1. Com o devido respeito pelas disposições constitucionais destinadas a garantir a liberdade de informação e pelos instrumentos e acordos internacionais aplicáveis, é indispensável criar e manter em todo o mundo as condições que permitam às organizações e profissionais envolvidos na difusão de informação realizar os objectivos da presente Declaração.

2. É importante estimular o livre fluxo e uma mais ampla e mais equilibrada difusão da informação.

3. Para este fim, é necessário que os Estados facilitem a procura pelos meios de comunicação social dos países em desenvolvimento de condições e recursos adequados que lhes permitam ganhar força e expandir-se, e que apoiem a cooperação destes últimos, tanto entre si próprios como com os meios de comunicação social dos países desenvolvidos.

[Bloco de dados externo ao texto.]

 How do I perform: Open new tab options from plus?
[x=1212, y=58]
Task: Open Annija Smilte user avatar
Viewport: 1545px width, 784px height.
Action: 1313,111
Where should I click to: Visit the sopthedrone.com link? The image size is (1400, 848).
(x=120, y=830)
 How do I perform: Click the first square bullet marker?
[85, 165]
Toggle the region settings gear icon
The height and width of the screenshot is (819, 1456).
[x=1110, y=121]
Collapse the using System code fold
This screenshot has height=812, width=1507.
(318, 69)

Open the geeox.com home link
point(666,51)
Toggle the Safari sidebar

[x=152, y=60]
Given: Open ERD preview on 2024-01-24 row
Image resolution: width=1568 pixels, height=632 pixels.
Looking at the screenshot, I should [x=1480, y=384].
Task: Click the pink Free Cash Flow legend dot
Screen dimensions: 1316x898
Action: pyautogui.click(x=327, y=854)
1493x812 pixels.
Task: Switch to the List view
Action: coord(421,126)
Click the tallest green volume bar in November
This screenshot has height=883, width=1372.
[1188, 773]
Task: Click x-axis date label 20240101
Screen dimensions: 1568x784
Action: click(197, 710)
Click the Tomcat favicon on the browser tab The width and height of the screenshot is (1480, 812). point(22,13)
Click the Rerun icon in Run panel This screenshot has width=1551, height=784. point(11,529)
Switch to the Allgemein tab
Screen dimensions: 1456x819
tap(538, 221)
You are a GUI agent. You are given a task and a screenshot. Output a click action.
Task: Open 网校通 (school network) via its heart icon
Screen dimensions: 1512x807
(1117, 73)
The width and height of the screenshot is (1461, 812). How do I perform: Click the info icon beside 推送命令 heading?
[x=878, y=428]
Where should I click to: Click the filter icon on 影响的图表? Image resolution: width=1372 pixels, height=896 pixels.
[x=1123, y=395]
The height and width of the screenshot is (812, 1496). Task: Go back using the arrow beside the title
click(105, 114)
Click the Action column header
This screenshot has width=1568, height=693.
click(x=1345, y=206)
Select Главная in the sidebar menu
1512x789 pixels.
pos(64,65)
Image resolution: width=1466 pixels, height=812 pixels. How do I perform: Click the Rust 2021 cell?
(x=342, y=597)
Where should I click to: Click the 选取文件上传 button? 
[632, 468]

4. De forma semelhante, é essencial estimular e reforçar a partilha de informação, a nível bilateral e multilateral, entre todos os Estados, em particular os que têm diferentes sistemas económicos e sociais, com base na igualdade de direitos, nos benefícios mútuos que daí advêm e no respeito pela diversidade de culturas que, no seu conjunto, constituem o património comum da Humanidade.

Artigo XI

Para que a presente declaração se torne plenamente efectiva, é necessário, com o devido respeito pelas disposições legislativas e administrativas e outras obrigações dos Estados Membros, garantir a existência de condições favoráveis ao desenvolvimento da actividade dos meios de comunicação social, em conformidade com as disposições da Declaração Universal dos Direitos do Homem e correspondentes princípios consagrados no Pacto Internacional sobre os Direitos Civis e Políticos adoptado pela Assembleia Geral das Nações Unidas em 1966.